>> begin TASK MATERIAL
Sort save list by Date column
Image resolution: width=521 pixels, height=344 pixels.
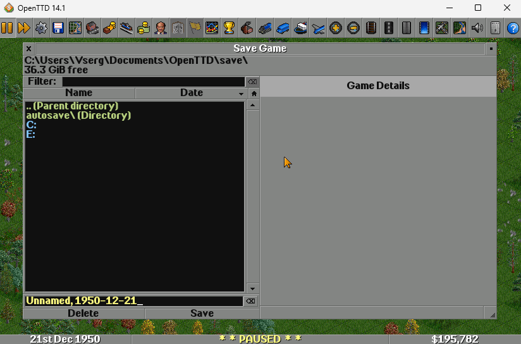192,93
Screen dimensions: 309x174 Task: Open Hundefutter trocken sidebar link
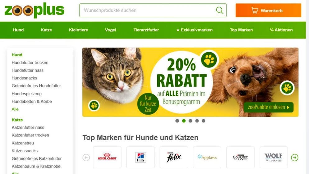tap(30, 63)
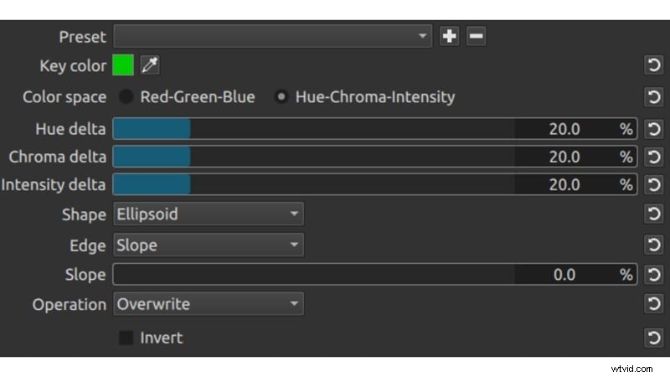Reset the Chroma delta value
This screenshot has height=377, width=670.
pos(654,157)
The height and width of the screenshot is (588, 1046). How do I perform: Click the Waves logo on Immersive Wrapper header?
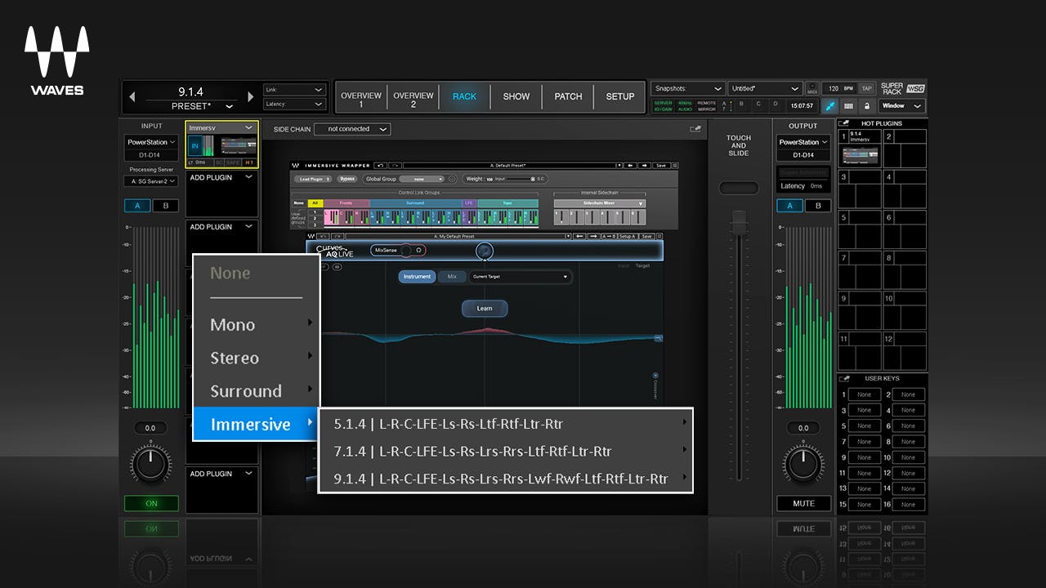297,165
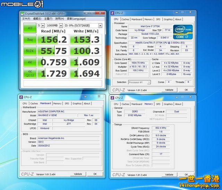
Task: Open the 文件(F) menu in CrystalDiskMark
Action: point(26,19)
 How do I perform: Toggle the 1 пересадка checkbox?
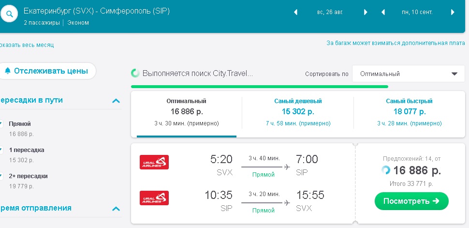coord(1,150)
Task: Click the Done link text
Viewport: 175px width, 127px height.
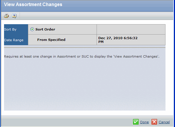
>> end TASK MATERIAL
CHALLENGE - Format the data above as a JSON list of strings, with one string for each line. Skip blank lines and leave the pictures out.

ANSWER TO THIS EXERCISE -
[
  "Sort save list by Date column",
  "Image resolution: width=521 pixels, height=344 pixels.",
  "192,93",
  "Screen dimensions: 309x174 Task: Open Hundefutter trocken sidebar link",
  "tap(30, 63)",
  "Reset the Chroma delta value",
  "This screenshot has height=377, width=670.",
  "pos(654,157)",
  "The height and width of the screenshot is (588, 1046). How do I perform: Click the Waves logo on Immersive Wrapper header?",
  "297,165",
  "Task: Open the 文件(F) menu in CrystalDiskMark",
  "Action: point(26,19)",
  " How do I perform: Toggle the 1 пересадка checkbox?",
  "coord(1,150)",
  "Task: Click the Done link text",
  "Viewport: 175px width, 127px height."
]